Ante los señalamientos públicos sobre un presunto esquema de fraude o desfalco en la fallida contratación de generación temporera en el contrato con Power Expectations, el zar de Energía, Josué Colón Ortiz rechazó tajantemente que existiera la posibilidad de un perjuicio económico para el erario público y defendió los candados estructurados en el proceso.
En declaraciones a la prensa al culminar la vista pública de la Cámara de Representantes, el funcionario enfatizó que las alegaciones sobre un supuesto «tumbe» carecen de fundamento técnico y legal, debido a la manera en que se diseñaron las protecciones financieras del acuerdo.
«Han ocurrido expresiones públicas indicando como que aquí había la posibilidad de un tumbe, y eso es falso. Aquí ese contrato, de la manera que se hizo y del proceso que se llevó a cabo, impedía de ninguna manera que aquí alguna entidad privada pudiera llevarse dinero público sin rendir un servicio. Por lo tanto, posibilidad contractual de que aquí ocurriera un tumbe de alguna entidad privada, eso es falso», sostuvo el zar de Energía.

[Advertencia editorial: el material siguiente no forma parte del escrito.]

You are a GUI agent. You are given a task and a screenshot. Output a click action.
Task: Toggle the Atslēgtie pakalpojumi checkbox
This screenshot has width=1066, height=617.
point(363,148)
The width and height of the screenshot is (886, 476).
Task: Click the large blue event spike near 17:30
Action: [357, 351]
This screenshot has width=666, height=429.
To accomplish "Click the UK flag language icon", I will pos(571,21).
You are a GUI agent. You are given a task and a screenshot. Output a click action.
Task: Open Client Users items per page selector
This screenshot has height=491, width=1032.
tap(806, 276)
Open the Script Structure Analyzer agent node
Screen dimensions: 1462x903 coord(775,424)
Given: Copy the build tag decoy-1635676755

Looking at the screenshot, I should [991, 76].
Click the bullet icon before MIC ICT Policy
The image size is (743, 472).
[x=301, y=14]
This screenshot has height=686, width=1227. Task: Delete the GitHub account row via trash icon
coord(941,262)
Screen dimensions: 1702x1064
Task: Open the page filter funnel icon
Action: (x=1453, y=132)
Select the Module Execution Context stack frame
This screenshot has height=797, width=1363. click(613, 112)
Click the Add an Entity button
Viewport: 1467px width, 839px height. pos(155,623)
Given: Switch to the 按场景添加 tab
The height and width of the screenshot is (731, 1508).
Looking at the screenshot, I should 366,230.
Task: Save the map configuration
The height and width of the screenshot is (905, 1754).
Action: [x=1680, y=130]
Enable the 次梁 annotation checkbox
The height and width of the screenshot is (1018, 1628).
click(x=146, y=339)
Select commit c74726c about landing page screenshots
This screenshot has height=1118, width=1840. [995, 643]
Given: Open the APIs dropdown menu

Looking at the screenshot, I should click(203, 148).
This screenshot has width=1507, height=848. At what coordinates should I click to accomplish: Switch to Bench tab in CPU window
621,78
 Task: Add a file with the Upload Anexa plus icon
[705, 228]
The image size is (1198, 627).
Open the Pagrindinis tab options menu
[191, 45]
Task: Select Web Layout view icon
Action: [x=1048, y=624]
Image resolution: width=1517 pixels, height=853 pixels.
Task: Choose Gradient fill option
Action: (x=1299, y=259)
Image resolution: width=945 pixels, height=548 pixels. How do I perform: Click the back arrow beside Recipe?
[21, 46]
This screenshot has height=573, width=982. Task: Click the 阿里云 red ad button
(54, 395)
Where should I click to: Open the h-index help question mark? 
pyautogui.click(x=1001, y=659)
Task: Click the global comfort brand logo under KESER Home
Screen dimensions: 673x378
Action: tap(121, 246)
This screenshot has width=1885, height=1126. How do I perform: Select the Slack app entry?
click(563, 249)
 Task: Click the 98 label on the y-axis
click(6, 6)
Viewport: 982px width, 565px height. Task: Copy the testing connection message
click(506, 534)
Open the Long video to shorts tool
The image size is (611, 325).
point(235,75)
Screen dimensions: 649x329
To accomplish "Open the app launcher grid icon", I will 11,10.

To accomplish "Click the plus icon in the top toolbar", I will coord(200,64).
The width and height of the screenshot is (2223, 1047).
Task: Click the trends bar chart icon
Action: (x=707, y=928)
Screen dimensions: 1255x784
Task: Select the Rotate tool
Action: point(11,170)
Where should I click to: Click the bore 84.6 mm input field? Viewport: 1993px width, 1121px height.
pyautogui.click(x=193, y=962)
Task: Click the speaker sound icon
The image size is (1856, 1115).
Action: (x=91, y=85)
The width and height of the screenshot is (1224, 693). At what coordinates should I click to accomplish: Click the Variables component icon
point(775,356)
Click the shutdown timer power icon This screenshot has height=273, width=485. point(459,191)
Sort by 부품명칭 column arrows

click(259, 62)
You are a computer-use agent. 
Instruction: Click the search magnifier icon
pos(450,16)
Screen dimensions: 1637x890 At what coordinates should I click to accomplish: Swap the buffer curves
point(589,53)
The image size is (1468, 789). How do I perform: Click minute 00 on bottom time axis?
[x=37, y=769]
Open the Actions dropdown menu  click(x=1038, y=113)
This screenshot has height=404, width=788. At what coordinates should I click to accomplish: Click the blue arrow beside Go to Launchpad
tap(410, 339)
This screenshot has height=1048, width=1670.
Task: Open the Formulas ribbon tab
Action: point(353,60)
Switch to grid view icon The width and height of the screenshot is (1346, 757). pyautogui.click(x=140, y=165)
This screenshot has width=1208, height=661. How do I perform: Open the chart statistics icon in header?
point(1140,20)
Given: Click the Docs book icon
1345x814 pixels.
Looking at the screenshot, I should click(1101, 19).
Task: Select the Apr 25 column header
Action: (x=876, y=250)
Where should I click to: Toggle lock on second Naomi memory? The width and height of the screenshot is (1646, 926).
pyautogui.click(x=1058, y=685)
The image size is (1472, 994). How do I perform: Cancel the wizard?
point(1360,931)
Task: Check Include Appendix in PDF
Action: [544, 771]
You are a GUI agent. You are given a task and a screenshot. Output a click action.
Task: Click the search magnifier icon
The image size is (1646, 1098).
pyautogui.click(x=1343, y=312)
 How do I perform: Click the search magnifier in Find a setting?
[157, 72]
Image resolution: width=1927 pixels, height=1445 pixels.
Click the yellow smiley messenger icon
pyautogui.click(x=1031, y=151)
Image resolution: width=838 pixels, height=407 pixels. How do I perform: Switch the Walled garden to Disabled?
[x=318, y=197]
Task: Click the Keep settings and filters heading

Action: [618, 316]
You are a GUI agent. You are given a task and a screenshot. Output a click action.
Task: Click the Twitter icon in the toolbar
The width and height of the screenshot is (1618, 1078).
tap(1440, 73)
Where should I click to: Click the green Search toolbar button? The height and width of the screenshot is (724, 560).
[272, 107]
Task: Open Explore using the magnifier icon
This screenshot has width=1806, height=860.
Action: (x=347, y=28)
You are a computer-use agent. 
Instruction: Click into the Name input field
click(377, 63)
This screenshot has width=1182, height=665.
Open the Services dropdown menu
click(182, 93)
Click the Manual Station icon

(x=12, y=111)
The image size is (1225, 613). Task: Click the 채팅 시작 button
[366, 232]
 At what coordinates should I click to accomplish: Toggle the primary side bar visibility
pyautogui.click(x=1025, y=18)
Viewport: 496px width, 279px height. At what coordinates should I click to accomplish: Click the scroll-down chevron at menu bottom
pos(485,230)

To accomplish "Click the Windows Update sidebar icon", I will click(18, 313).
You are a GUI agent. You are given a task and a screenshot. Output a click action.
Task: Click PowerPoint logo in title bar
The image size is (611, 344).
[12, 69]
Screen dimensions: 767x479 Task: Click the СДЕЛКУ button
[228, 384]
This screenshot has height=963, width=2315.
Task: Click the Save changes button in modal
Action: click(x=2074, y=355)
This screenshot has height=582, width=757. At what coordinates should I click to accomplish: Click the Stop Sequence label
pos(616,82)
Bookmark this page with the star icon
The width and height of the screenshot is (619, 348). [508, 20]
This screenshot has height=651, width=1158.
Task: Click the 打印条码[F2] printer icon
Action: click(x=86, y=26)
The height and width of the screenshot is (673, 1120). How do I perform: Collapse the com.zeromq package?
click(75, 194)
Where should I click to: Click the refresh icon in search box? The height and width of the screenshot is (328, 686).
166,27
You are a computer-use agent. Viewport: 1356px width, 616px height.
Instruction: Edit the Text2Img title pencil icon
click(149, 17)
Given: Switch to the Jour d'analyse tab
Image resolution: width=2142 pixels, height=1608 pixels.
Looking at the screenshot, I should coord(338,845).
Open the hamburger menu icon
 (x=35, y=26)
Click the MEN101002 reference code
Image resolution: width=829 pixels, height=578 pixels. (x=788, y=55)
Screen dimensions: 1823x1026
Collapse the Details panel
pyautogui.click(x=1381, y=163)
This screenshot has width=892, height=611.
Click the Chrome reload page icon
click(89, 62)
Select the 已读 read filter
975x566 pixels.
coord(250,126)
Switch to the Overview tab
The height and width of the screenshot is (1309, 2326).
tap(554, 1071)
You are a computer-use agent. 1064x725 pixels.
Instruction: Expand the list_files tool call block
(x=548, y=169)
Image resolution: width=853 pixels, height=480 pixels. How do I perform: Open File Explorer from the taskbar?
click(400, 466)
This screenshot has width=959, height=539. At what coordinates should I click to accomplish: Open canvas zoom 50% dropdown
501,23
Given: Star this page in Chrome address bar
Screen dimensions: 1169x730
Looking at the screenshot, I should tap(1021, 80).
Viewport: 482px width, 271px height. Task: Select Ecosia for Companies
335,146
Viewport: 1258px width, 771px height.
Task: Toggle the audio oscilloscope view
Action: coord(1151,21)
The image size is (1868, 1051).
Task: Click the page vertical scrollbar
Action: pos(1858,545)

El funcionario explicó que el esquema contractual protegió al Gobierno al prohibir cualquier tipo de pago o desembolso por adelantado, recayendo toda la responsabilidad operativa y financiera sobre el hombro de la empresa privada.
De acuerdo con sus expresiones, la compañía contratista asumía el costo y el riesgo absoluto de instalar los equipos, tramitar la permisología e interconectar la infraestructura.
«El contrato no obliga al gobierno a hacer ningún desembolso adelantado de nada. Todas las obligaciones recaen en el sector, en la compañía privada. La compañía privada es la que tenía a su costo y a su riesgo instalar toda la infraestructura necesaria, toda la permisología, las interconexiones, todo lo que conlleva el instalar unos equipos que puedan producir energía y entregar a la red eléctrica», explicó.
Bajo este modelo, la única función de la Autoridad de Energía Eléctrica (AEE) se limitaba estrictamente a pagar por la energía que efectivamente fuera entregada a la red, medida y solicitada a petición del operador del sistema, LUMA Energy.
El rol del Zar de Energía y los procesos
Cuestionado sobre los márgenes de intervención de su oficina y los tiempos de fiscalización, el zar de Energía recalcó que ninguna figura pública se encuentra por encima de la ley y que los procesos de contratación se rigen por normativas rigurosas que impiden injerencias indebidas del Ejecutivo.
«El Zar de Energía no está por encima de la ley. El Zar de Energía, o la figura del Zar de Energía, tiene que cumplir con todas las leyes como cualquier otro funcionario público, y los procesos de contratación son bien rigurosos, son bien específicos, y la interferencia de cualquier funcionario o de cualquier persona en un proceso de esa naturaleza se puede malinterpretar», concluyó.